*** Opening GIVEN PASSAGE ***

Yet initially, in a statement posted on social media the day after the incident, Memphis police used vague language to describe the attack and said nothing to suggest the officers had acted with the callousness and violence captured by the video clips made public late Friday.

It’s the latest example in a long string of early police accounts regarding use of force that were later shown to have minimized or ignored violent and sometimes deadly encounters, including the account given by Minneapolis police after George Floyd’s killing in 2020.

In its first comment on the arrest the night of Jan. 7 of Nichols, a 29-year-old FedEx worker, by members of the city police’s so-called Scorpion unit, the department said vaguely that the officers involved had been “routinely relieved of duty” during an investigation and an outside agency had been brought in.

As Nichols was dying in a hospital, the official police account said he had been stopped for reckless driving when “a confrontation occurred” and he fled on foot. He was nearly home after having taken sunset photos at a park.

“While attempting to take the suspect into custody, another confrontation occurred; however, the suspect was ultimately apprehended,” police said Jan. 8. ”Afterward, the suspect complained of having a shortness of breath, at which time an ambulance was called to the scene. The suspect was transported to St. Francis Hospital in critical condition.”

*** Closing GIVEN PASSAGE ***
*** Opening INFORMATION ***

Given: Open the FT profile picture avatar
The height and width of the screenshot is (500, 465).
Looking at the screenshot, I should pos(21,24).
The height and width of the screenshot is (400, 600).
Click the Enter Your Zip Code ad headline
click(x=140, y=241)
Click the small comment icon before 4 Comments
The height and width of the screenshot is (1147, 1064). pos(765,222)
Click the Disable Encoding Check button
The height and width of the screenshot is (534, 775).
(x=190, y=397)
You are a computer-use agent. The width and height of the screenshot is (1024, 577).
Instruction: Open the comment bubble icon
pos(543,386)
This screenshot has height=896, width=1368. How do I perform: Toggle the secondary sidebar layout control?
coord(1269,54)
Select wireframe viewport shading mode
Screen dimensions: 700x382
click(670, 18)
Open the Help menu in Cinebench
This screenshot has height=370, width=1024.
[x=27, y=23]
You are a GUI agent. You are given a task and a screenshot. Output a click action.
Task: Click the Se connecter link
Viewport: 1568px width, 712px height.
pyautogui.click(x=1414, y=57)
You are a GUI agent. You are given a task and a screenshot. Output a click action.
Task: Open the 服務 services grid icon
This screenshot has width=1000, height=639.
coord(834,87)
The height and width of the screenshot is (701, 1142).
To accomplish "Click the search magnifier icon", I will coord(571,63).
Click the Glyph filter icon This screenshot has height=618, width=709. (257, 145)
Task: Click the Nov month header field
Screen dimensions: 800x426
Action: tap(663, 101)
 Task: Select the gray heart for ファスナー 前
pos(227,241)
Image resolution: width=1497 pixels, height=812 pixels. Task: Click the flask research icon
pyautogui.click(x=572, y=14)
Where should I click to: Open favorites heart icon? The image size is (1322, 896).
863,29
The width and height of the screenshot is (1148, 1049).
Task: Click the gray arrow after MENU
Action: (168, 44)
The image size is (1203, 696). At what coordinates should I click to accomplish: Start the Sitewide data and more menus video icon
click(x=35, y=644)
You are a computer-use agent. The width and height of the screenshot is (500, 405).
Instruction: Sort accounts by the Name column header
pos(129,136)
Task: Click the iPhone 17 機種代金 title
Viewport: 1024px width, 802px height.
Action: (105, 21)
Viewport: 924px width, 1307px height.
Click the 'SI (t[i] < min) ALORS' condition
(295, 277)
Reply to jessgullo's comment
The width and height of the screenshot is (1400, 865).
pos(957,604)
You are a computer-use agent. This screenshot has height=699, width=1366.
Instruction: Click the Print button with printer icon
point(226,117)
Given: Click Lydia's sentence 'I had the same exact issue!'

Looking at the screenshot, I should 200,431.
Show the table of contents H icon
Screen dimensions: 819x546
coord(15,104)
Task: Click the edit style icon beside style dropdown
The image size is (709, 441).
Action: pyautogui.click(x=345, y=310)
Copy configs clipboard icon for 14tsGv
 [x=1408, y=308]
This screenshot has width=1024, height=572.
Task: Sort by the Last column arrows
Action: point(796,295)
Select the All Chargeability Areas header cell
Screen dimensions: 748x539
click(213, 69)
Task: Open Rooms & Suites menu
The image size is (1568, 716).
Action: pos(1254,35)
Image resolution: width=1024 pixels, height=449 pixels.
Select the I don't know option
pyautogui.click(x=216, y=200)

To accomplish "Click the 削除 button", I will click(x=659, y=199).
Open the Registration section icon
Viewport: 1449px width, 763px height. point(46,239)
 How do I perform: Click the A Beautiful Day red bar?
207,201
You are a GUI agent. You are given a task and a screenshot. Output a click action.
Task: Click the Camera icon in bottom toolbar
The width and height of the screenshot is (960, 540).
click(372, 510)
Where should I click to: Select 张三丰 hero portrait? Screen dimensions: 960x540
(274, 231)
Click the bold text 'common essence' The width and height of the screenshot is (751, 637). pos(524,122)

*** Closing INFORMATION ***

ACTIONS TO TAKE:
(a) Translate this sentence from the passage about the Memphis police account into Spanish: "As Nichols was dying in a hospital, the official police account said he had been stopped for reckless driving when “a confrontation occurred” and he fled on foot."
(b) Write a continuation of the passage about the Memphis police account of the Nichols arrest, picking up after its final sentence.
The material has nothing to do with the text.

SOLVED TASKS:
(a) Mientras Nichols agonizaba en un hospital, el relato oficial de la policía afirmaba que lo habían detenido por conducción temeraria cuando “se produjo un enfrentamiento” y que huyó a pie.

(b)
No mention was made of punches, kicks, pepper spray or baton strikes.

Police departments could increase trust among the public by being more transparent and forthcoming with initial statements about such encounters, Case Western Reserve Law School professor Ayesha Bell Hardaway said.

“It’s misleading,” Bell Hardaway said regarding the first police statement about the Nichols arrest. “It rings of a regular traffic stop, when in fact we know that these were not officers on patrol looking for speeding.”

“I wonder what prompted them to call out this incident and to acknowledge it at all,” Bell Hardaway said.

Asked about that initial statement, Memphis police spokeswoman Maj. Karen Rudolph on Saturday said only that like “all information that is released, it is preliminary.”

Nichols and the five officers, who have been charged with murder and fired from the department, are all Black.

It’s common for police agencies to issue information on an incident with very little description when they lack complete details, often just “information that is so generic that it is effectively unhelpful,” said University of South Carolina law professor Seth Stoughton, a former police officer.

“I don’t actually think that’s a huge problem, so long as there is a detailed follow-up,” Stoughton said. “Agencies need to be attuned to the potential of lies by omission. Or deception, let’s not say lies, or being misleading by omission.”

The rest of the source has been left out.